You won’t hear from me for the next week or so because I’m going on vacation. I’ll be out of town and away from an internet connection for a whole week. I am so looking forward to the break! I need it! But vacationing brings up a whole new set of issues for my new tiny tummy. I have realized that I won’t be able to weight myself for a week. While I wish I could, it might be a good thing to take a break and then I will hopefully be extra happy when I get back. But it does bring up the issue of clothes. We’ll be at the beach. At this point my body is still not bathing suit worthy. Hell, my body hasn’t been bathing suit worthy since shortly after puberty. But right now I definitely do not want anyone seeing me in a bathing suit. Unfortunately I will be at the beach so if I want to swim, I have to wear a suit. The worst is my legs and butt. I carry all my weight in the lower half of my body and right now they look especially bad because my skin isn’t adjusting as quickly as the rest of me is. My doctor said that overall she didn’t think that the weight-loss would leave me with a ton of extra skin on my legs but right now they are in a weird faze are not attractive. Now my boyfriend has seen me in a suit but it’s still a little different in the glaring light of day on the beach to be seen by people.

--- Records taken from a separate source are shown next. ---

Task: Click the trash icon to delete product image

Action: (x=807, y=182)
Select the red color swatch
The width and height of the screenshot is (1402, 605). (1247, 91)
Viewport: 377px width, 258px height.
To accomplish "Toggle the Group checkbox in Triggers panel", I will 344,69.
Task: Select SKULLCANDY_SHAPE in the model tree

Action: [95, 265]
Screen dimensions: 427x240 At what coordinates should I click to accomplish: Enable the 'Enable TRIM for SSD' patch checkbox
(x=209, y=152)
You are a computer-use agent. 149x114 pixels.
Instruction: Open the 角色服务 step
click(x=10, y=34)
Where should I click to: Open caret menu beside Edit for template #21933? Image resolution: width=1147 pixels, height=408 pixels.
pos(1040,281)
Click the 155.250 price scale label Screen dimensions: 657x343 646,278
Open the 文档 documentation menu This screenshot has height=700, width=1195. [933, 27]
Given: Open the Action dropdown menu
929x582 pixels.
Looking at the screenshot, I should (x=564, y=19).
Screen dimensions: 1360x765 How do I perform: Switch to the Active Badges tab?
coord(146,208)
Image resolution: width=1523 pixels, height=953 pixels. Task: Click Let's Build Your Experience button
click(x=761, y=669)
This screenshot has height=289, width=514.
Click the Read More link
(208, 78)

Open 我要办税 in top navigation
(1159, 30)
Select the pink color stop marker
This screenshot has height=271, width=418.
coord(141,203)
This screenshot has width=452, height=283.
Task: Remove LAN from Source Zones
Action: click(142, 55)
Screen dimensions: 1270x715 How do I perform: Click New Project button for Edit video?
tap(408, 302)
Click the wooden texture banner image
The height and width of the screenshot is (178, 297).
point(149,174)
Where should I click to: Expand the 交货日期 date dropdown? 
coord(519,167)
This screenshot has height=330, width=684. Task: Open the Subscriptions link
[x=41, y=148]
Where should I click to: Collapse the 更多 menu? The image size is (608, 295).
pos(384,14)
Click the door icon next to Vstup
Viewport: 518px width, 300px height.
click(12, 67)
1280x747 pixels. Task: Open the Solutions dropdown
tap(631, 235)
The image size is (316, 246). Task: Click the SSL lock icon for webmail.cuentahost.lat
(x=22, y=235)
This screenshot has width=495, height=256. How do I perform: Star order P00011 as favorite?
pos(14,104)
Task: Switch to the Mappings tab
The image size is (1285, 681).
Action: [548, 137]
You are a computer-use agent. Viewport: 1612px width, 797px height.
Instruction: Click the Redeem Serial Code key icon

Also there is the problem of appropriate beach attire in general. I can’t wear shorts right now. My legs look so unattractive plus they just don’t fit. I don’t have any that I can wear and I wasn’t about to go buy some just for a week of wear, so I am probably going to be hot. I am bringing my wide leg capri’s but they are not very flattering. They look much better then they did 39 pounds ago but still they are lounging pants, not wear around pants and that is what I am doing with them. It’s the only way to stay cool. Another problem is that since this will probably be my only time outside this summer I’d like to get a bit of a tan. But there is no way I am going to lay out in a bathing suit! Hell No! Someone will think a new breed of freshwater whale washed up on the shore!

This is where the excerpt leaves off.